• _Texto mostrado_:
Todo de plástico

En la carrera de Periodismo te dicen cosas como que "la información es poder" o que "el medio es el mensaje". Te lo dicen, pero no te lo explican, entre risitas, como haciéndose los interesantes, como si compartieran verdades arcanas, ahí plantados en lo alto de su tarima. Hoy, y con cuarenta años, parecen cuestiones sencillas, casi cotidianas, incluso inocentes, pero con veinte años y un acceso a Internet de 56 kbps, esas palabras eran solo palabras, no información. El poder se lo guardaban para ellos.

También decían que la TDT era el futuro.

Hace poco hablaba con una joven recién licenciada. Yo tenía curiosidad por conocer qué enseñan hoy en la carrera de Periodismo o, al menos, en la universidad pública en la que habíamos estudiado ambos, aunque con 20 años de diferencia. Suponía que, dados los tiempos que corren, ahora enseñarían cómo hacerse youtuber o cómo redactar propaganda en lugar de noticias. Pero se ve que no, que siguen diciendo que la información es poder y que el medio es el mensaje. Casi no tocan una cámara de vídeo y gravar con smartphone es ciencia ficción, una quimera, cosas de niños. Las privadas, en cambio, incluso han cambiado el nombre de sus grados, eliminando del título la palabra "Periodismo".

So it goes.

Conocí, literariamente, a Kurt Vonnegut, el último gran escritor del siglo XX, en noviembre de 1999, en Cornellà del Llobregat, concretamente en la última fila de los cines de su centro comercial (entonces solo había uno). Y aún más concretamente en los créditos de El desayuno de los campeones, la adaptación cinematográfica de la que se considera su obra de madurez, dirigida por el peculiar Adam Rudolph y protagonizada por Bruce Willis con peluquín, Nick Nolte travestido y Albert Fiennes en las últimas. De ahí fui directo a la librería más cercana dispuesto a adquirir lo que fuera de Vonnegut, que resultó ser Cuna de gato. Fue de esos libros que te cambian la vida, ya saben; que te hacen girar a la izquierda en lugar de a la derecha en un punto del camino, para bien o para mal. No entendía por qué no me había hablado nadie de Vonnegut hasta ese momento, por qué no me habían hablado de él en el instituto en lugar de, por ejemplo, Buero Vallejo.

No tengo nada en concreto contra Buero Vallejo, ni mucho menos contra la literatura española en general, evidentemente. Solo digo que en lugar de hacerme leer Historia de una escalera y Las bicicletas son para el verano, de Fernando Fernán Gómez, y La casa de Bernarda Alba, de Lorca, podían haber sustituido uno de esos títulos, o al menos añadido, algo de Vonnegut o de Willian Faulkner o, por fantasear, de Natsume Sōseki. Y como digo esto también digo que podrían haber incluido Nada, de Carme Laforet. Hubiera descubierto antes que me gusta leer libros. Gente que no lee libros, leería libros ahora, estoy convencido. Puestos a reivindicar, añado a Larra y Julio Camba, para que no digan.

• _Tarea A_:
Reproduce, del texto sobre Periodismo y Vonnegut, el tramo que va desde "No tengo nada" hasta "que no digan.".
• _Tarea B_:
Responde a partir del texto sobre Periodismo y Vonnegut:
(i) ¿Qué velocidad de acceso a Internet se menciona junto a los veinte años?
(ii) ¿En qué mes y año se produjo el primer encuentro literario con Kurt Vonnegut?
(iii) ¿Qué libro de Vonnegut se consiguió en la librería más cercana?
• _Tarea C_:
Traduce al inglés esta oración del texto sobre Periodismo y Vonnegut: "Fue de esos libros que te cambian la vida, ya saben; que te hacen girar a la izquierda en lugar de a la derecha en un punto del camino, para bien o para mal."

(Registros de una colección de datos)
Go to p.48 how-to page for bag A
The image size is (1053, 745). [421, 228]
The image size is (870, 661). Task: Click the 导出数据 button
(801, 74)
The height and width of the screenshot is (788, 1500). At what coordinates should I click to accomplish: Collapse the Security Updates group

--

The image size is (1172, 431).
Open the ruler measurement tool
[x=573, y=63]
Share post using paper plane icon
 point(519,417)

• _Resultado final A_:
No tengo nada en concreto contra Buero Vallejo, ni mucho menos contra la literatura española en general, evidentemente. Solo digo que en lugar de hacerme leer Historia de una escalera y Las bicicletas son para el verano, de Fernando Fernán Gómez, y La casa de Bernarda Alba, de Lorca, podían haber sustituido uno de esos títulos, o al menos añadido, algo de Vonnegut o de Willian Faulkner o, por fantasear, de Natsume Sōseki. Y como digo esto también digo que podrían haber incluido Nada, de Carme Laforet. Hubiera descubierto antes que me gusta leer libros. Gente que no lee libros, leería libros ahora, estoy convencido. Puestos a reivindicar, añado a Larra y Julio Camba, para que no digan.

• _Resultado final B_:
(i) 56 kbps.
(ii) En noviembre de 1999.
(iii) Cuna de gato.

• _Resultado final C_:
It was one of those books that change your life, you know; that make you turn left instead of right at some point along the road, for better or for worse.